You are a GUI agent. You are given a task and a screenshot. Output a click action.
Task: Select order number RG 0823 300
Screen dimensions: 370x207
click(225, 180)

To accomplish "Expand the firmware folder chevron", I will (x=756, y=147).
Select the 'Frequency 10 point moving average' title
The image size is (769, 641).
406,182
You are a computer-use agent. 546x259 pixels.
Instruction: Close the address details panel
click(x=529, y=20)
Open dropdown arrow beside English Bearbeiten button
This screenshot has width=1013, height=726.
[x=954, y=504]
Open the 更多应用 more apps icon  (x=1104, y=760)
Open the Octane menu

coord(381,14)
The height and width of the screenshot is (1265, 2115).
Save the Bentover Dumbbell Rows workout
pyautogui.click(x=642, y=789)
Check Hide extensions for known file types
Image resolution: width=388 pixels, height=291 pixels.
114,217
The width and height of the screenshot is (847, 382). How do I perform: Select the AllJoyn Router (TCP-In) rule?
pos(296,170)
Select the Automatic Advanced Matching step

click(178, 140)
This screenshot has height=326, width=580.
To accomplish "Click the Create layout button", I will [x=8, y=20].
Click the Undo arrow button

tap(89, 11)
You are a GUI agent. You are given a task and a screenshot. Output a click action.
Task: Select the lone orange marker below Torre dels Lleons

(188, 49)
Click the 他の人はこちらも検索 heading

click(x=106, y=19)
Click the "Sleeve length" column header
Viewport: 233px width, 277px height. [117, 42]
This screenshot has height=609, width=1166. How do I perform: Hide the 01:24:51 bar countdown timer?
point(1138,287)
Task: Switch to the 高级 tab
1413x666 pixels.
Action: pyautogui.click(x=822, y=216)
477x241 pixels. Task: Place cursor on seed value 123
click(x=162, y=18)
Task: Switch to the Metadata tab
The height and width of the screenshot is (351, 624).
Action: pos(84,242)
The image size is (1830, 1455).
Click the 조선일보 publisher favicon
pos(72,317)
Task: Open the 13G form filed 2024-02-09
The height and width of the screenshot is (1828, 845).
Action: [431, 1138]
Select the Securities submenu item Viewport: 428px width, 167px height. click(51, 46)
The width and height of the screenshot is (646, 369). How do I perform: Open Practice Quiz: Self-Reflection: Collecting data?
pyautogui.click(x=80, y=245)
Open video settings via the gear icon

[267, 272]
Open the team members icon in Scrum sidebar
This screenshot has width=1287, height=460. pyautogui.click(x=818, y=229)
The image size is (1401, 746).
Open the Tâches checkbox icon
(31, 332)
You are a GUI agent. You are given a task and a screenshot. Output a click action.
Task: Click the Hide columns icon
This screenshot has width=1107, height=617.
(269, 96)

• Exercise prompt: In the stretch of data from the line containing "Select the 'Frequency" through the line containing "Select the Securities", rename "Metadata" to "Properties" and write out only those lines, leaving everything else unchanged.

• Complete response:
Select the 'Frequency 10 point moving average' title
The image size is (769, 641).
406,182
You are a computer-use agent. 546x259 pixels.
Instruction: Close the address details panel
click(x=529, y=20)
Open dropdown arrow beside English Bearbeiten button
This screenshot has width=1013, height=726.
[x=954, y=504]
Open the 更多应用 more apps icon  (x=1104, y=760)
Open the Octane menu

coord(381,14)
The height and width of the screenshot is (1265, 2115).
Save the Bentover Dumbbell Rows workout
pyautogui.click(x=642, y=789)
Check Hide extensions for known file types
Image resolution: width=388 pixels, height=291 pixels.
114,217
The width and height of the screenshot is (847, 382). How do I perform: Select the AllJoyn Router (TCP-In) rule?
pos(296,170)
Select the Automatic Advanced Matching step

click(178, 140)
This screenshot has height=326, width=580.
To accomplish "Click the Create layout button", I will [x=8, y=20].
Click the Undo arrow button

tap(89, 11)
You are a GUI agent. You are given a task and a screenshot. Output a click action.
Task: Select the lone orange marker below Torre dels Lleons

(188, 49)
Click the 他の人はこちらも検索 heading

click(x=106, y=19)
Click the "Sleeve length" column header
Viewport: 233px width, 277px height. [117, 42]
This screenshot has height=609, width=1166. How do I perform: Hide the 01:24:51 bar countdown timer?
point(1138,287)
Task: Switch to the 高级 tab
1413x666 pixels.
Action: pyautogui.click(x=822, y=216)
477x241 pixels. Task: Place cursor on seed value 123
click(x=162, y=18)
Task: Switch to the Properties tab
The height and width of the screenshot is (351, 624).
Action: pos(84,242)
The image size is (1830, 1455).
Click the 조선일보 publisher favicon
pos(72,317)
Task: Open the 13G form filed 2024-02-09
The height and width of the screenshot is (1828, 845).
Action: [431, 1138]
Select the Securities submenu item Viewport: 428px width, 167px height. click(51, 46)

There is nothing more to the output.